Ausgewählter Auszug ->
Die Absetzung der Mozart-Oper "Idomeneo" in Berlin schlägt weiter hohe Wellen. Bundeskanzlerin Angela Merkel kritisierte den Vorgang als unerträglich.

Berlin - "Wir müssen aufpassen, dass wir nicht aus Angst vor gewaltbereiten Radikalen immer mehr zurückweichen. Selbstzensur aus Angst ist nicht erträglich", sagte Merkel. Zulässig sei Selbstbeschränkung nur, "wenn sie aus Verantwortung im Rahmen eines echten, vollkommen gewaltlosen Dialogs der Kulturen folgt".

Der Vorsitzende der Deutschen Bischofskonferenz, Kardinal Karl Lehmann, bezeichnete die Absetzung der Mozart-Oper als ein "erschütterndes Ereignis". Er gehe davon aus, dass die Intendantin Kirsten Harms "nicht ohne Gründe eine Oper absagt", sagte Lehmann in Fulda am Rande der Herbstvollversammlung der katholischen Bischöfe. Dies sei nicht als Einknicken zu verstehen. "Wenn es tatsächlich so ist, dass Bedrohungen da sind, dann muss man wachsam sein, aber nicht hysterisch werden", betonte der Mainzer Bischof.

Regisseur Hans Neuenfels sagte, die Intendantin habe "die Dimension ihrer Entscheidung verkannt". Die Deutsche Oper sei eines der größten Häuser in Deutschland. "Wir sind hier nicht in Pimmelsdorf", betonte er. Wenn Harms den Eindruck gehabt habe, dass tatsächlich eine begründete Gefahr bestehe, "dann muss sie an die Öffentlichkeit gehen und das zum Thema machen, indem man das Stück nun erst recht zeigt und zur Diskussion stellt und nicht einfach klein beigibt".

Bundestagspräsident Norbert Lammert (CDU) kritisierte, das Einknicken bei heftigem Anmelden von Protesten sei mittlerweile zu einem "typischen Verhaltensmuster" und "Reflex" geworden.

Warnung vor "Schere im Kopf"

Unverständnis äußerte auch der Präsident der Bayerischen Theaterakademie, Klaus Zehelein. Er sagte: "Jetzt besteht die Gefahr, dass künftig wegen noch geringfügigeren Befürchtungen die Schere im Kopf einsetzt. Wir dürfen den Hardcore-Islamisten in ihrer Logik nicht folgen, denn damit begeben wir uns in eine Abhängigkeit, von der wir gar nicht mehr wissen, ob sie auf Realem oder Irrealem basiert."

Vorliegende Angaben ->
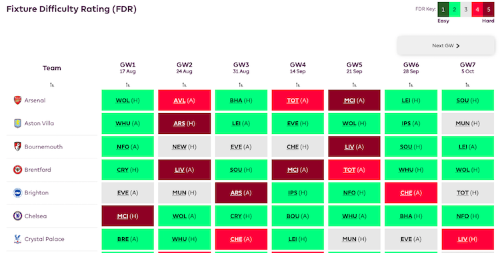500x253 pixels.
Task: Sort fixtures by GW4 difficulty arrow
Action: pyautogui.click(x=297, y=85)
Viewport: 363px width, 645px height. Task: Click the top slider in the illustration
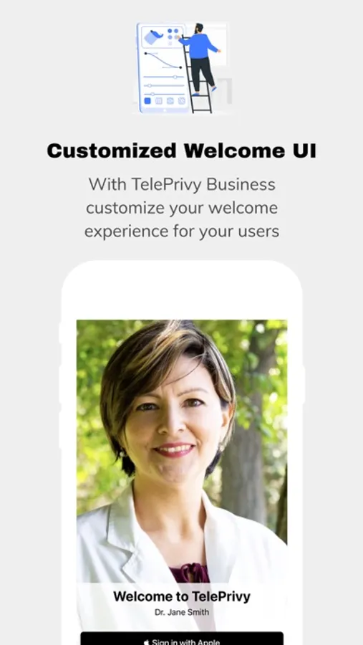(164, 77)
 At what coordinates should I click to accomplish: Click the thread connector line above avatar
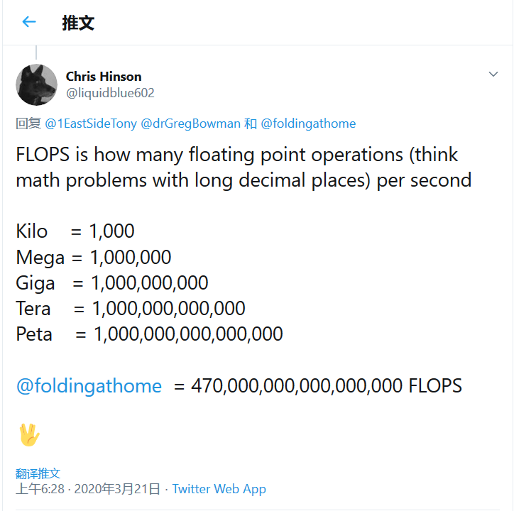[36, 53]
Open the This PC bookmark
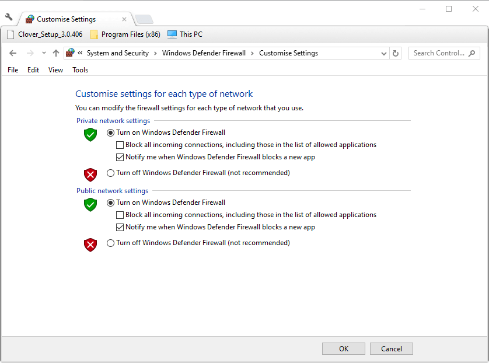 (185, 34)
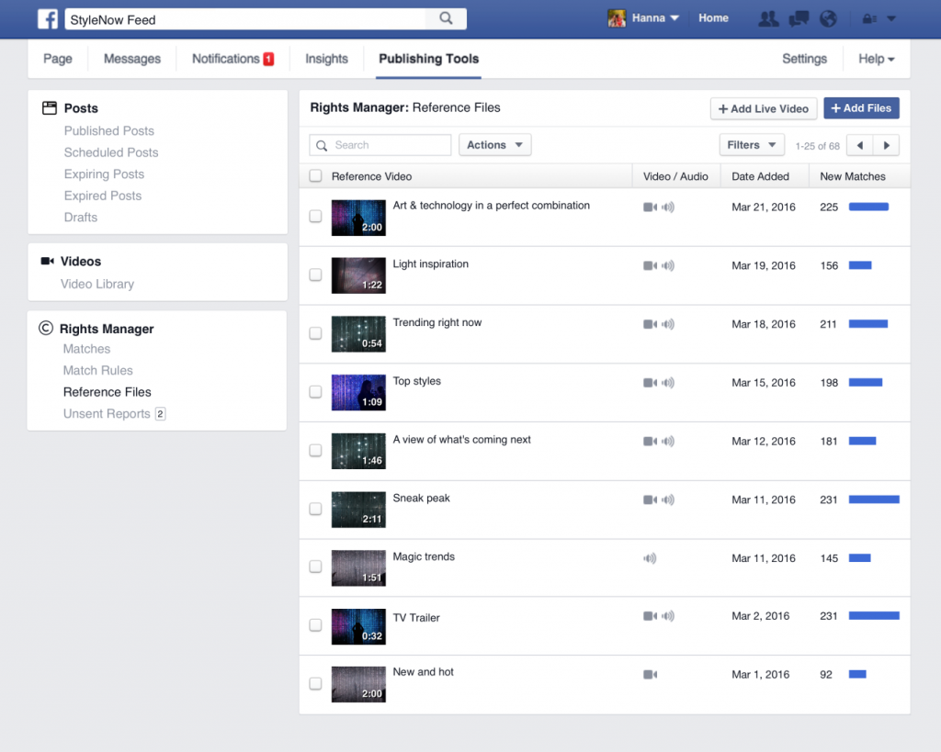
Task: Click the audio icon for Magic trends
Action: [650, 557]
* * *
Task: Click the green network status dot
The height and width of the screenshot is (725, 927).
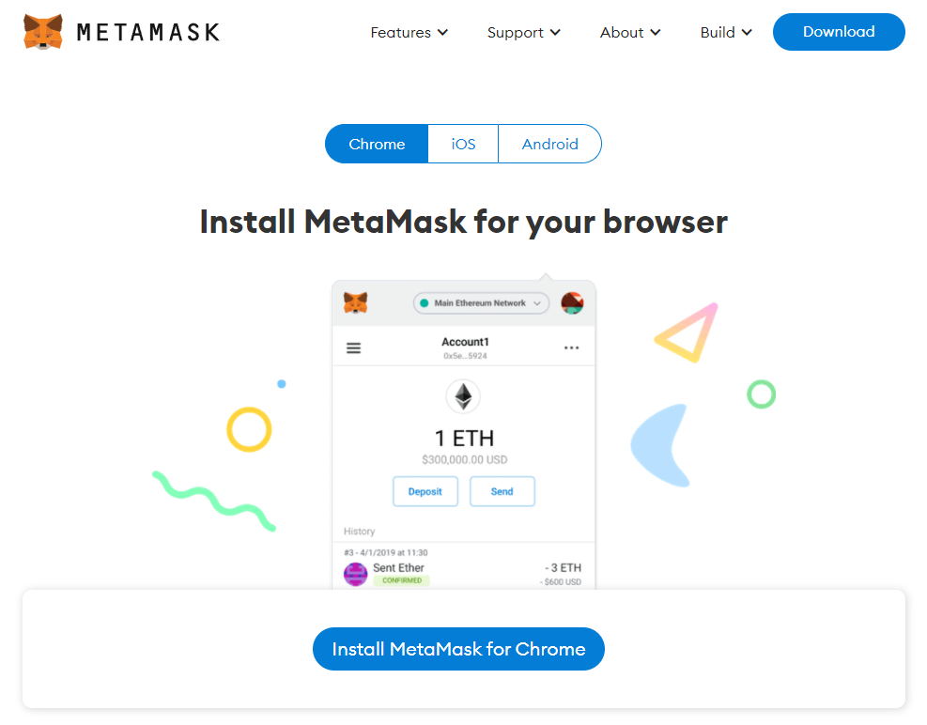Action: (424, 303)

Ihre Aufgabe ->
Schreiben Sie den Bericht über die Absetzung der Oper „Idomeneo“ im Anschluss an dessen letzten Satz weiter. Die Zeilen werden für die Bearbeitung nicht benötigt.

Ihre Antwort ->
Auch der Intendant des Berliner Hebbel am Ufer, Matthias Lilienthal, kritisierte die Entscheidung seiner Kollegin an der Deutschen Oper. "Die Freiheit der Kunst hat keine Grenzen", unterstrich er. "Daran ändert sich nichts, wenn die Konfrontation mit dem Islamismus dazu führt, dass die Diskussionslinien anders verlaufen als bisher in unserer Gesellschaft, in unserer Tradition."

"Theater darf nicht dem Fanatismus zum Opfer fallen"

Der Dirigent der "Idomeneo"-Inszenierung von Hans Neuenfels, Lothar Zagrosek, bedauerte indes die Absage. "Das Theater darf nicht dem Fanatismus zum Opfer fallen", betonte er. "Es kann nicht sein, dass eine Opernaufführung gestrichen wird, nur weil sich ein paar wenige Fundamentalisten in Afghanistan, in Persien oder im Irak in Drohgebärden gefallen."

Die Deutsche Oper Berlin hatte die Inszenierung von Regisseur Neuenfels überraschend vom Spielplan im November genommen, weil "Störungen im Zusammenhang mit der Aufführung in ihrer geplanten Form nicht ausgeschlossen werden können". In Neuenfels' Schlussszene trägt Idomeneo die abgetrennten Köpfe von Poseidon, Jesus, Buddha und Mohammed auf die Bühne. (Von Mey Dudin, ddp)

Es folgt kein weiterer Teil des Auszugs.